Under normal circumstances, that number might reach as high
as seven. Not this season with Kevin Stefanski’s mad love for tight ends. As
many as four of the six on the TC roster will make the final cut.
That means something’s got to give and that translates
adversely to the wide receivers corps. Outside of Jarvis Landry and Odell
Beckham Jr., that is. In the grand
scheme of things, that portends a potential problem.
Landry and Beckham love to roll up targets on the stats
sheet. Beckham, in particular,
grumbles when the number of targets does not meet his goal, which is usually double
digits. Landry not so much. All he wants to do is win no matter how many times
he sees the football.
With Stefanski’s extreme fondness of utilizing the tight end
in his relative button-down offense, which features a 50-50 mix of run and pass,
some area is going to get short shrift. Yep, the wideouts.
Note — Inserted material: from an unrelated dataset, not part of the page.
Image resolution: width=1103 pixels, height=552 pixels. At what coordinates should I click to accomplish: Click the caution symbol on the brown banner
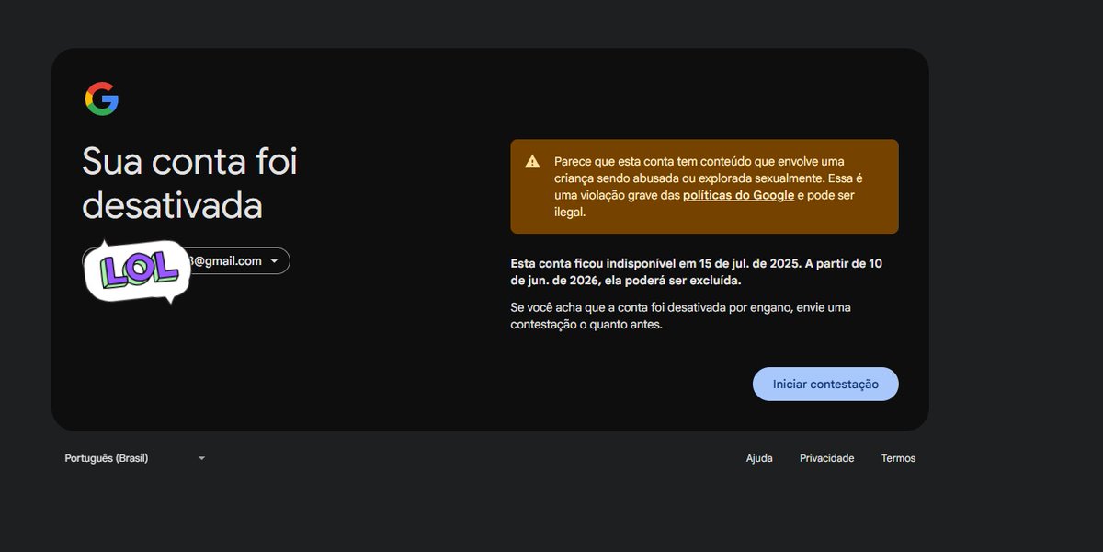tap(531, 162)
Last season, Landry and Beckham
combined for 217 targets, or about 17 a game. In his first three seasons with
the New York Giants, OBJ averaged 10.6 targets a game on his way to becoming a
National Football League superstar.
That will change this season as Stefanski
and offensive coordinator Alex Van Pelt will be challenged in distributing the
football to arguably the best overall set of receivers the Browns have had in a
very long time.
The new head coach’s toughest job
just might entail mollifying Beckham and his frail ego and, at the same time,
making certain everyone else is content with his role in the offense.
When the Browns are forced to go
with more than two wides, look for Rashard Higgins, who flourished under Baker
Mayfield in 2018 before disappearing into Freddie Kitchens’ enormous dog house
last season, to resurrect his 2018 magic.
Battling for playing time will be
rookie Donovan Peoples-Jones and returnees Damion Ratley, D. J. Montgomery,
KhaDarel Hodge and Taywan Taylor. JoJo Natson, who played his college ball at
Akron, is listed as a wide receiver, but the 5-7, 153-pounder was brought in to
do just one thing – return kicks.
Look for Stefanski to feature a
lot of two wide receiver, two (maybe three) tight end looks in early downs
before opening up should drives stall. It worked nicely for him in Minnesota
last season and the personnel he inherited in Cleveland should, at least on
paper, produce similar, if not better, results.
The biggest hurdle is ball
distribution and keeping everybody happy.